From: Dave Chinner <david@fromorbit.com>
To: "Darrick J. Wong" <djwong@kernel.org>
Cc: linux-xfs@vger.kernel.org
Subject: Re: [PATCH 3/5] xfs: track cow/shared record domains explicitly in xfs_refcount_irec
Date: Wed, 26 Oct 2022 11:40:29 +1100 [thread overview]
Message-ID: <20221026004029.GK3600936@dread.disaster.area> (raw)

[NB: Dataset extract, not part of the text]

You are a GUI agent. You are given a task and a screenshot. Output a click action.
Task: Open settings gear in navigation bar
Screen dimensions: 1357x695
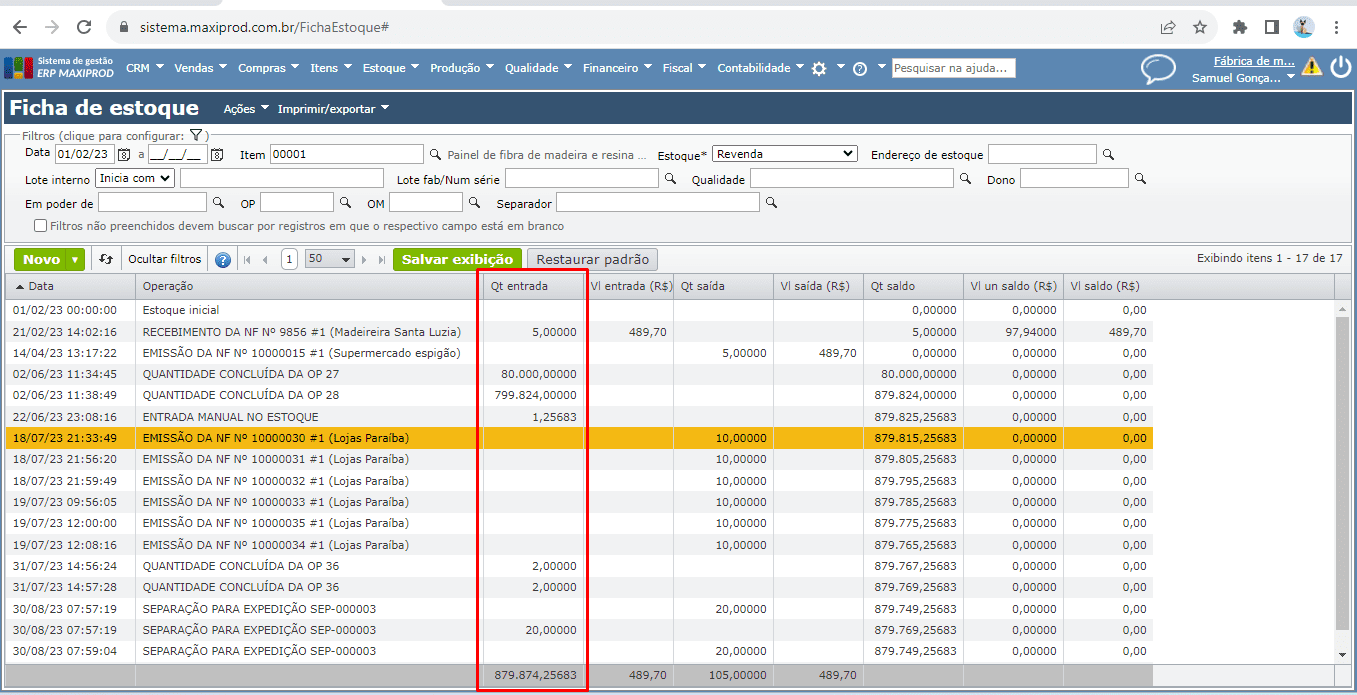click(x=819, y=68)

In-Reply-To: <166664720593.2690245.18182994137797499438.stgit@magnolia>
On Mon, Oct 24, 2022 at 02:33:25PM -0700, Darrick J. Wong wrote:
> From: Darrick J. Wong <djwong@kernel.org>
>
> Just prior to committing the reflink code into upstream, the xfs
> maintainer at the time requested that I find a way to shard the refcount
> records into two domains -- one for records tracking shared extents, and
> a second for tracking CoW staging extents. The idea here was to
> minimize mount time CoW reclamation by pushing all the CoW records to
> the right edge of the keyspace, and it was accomplished by setting the
> upper bit in rc_startblock. We don't allow AGs to have more than 2^31
> blocks, so the bit was free.
>
> Unfortunately, this was a very late addition to the codebase, so most of
> the refcount record processing code still treats rc_startblock as a u32
> and pays no attention to whether or not the upper bit (the cow flag) is
> set. This is a weakness is theoretically exploitable, since we're not
> fully validating the incoming metadata records.
>
> Fuzzing demonstrates practical exploits of this weakness. If the cow
> flag of a node block key record is corrupted, a lookup operation can go
> to the wrong record block and start returning records from the wrong
> cow/shared domain. This causes the math to go all wrong (since cow
> domain is still implicit in the upper bit of rc_startblock) and we can
> crash the kernel by tricking xfs into jumping into a nonexistent AG and
> tripping over xfs_perag_get(mp, <nonexistent AG>) returning NULL.
>
> To fix this, start tracking the domain as an explicit part of struct
> xfs_refcount_irec, adjust all refcount functions to check the domain
> of a returned record, and alter the function definitions to accept them
> where necessary.
>
> Found by fuzzing keys[2].cowflag = add in xfs/464.
>
> Signed-off-by: Darrick J. Wong <djwong@kernel.org>
> ---
> fs/xfs/libxfs/xfs_refcount.c | 221 ++++++++++++++++++++++++------------
> fs/xfs/libxfs/xfs_refcount.h | 9 +
> fs/xfs/libxfs/xfs_refcount_btree.c | 26 ++++
> fs/xfs/libxfs/xfs_types.h | 10 ++
> fs/xfs/scrub/refcount.c | 22 ++--
> fs/xfs/xfs_trace.h | 48 ++++++--
> 6 files changed, 235 insertions(+), 101 deletions(-)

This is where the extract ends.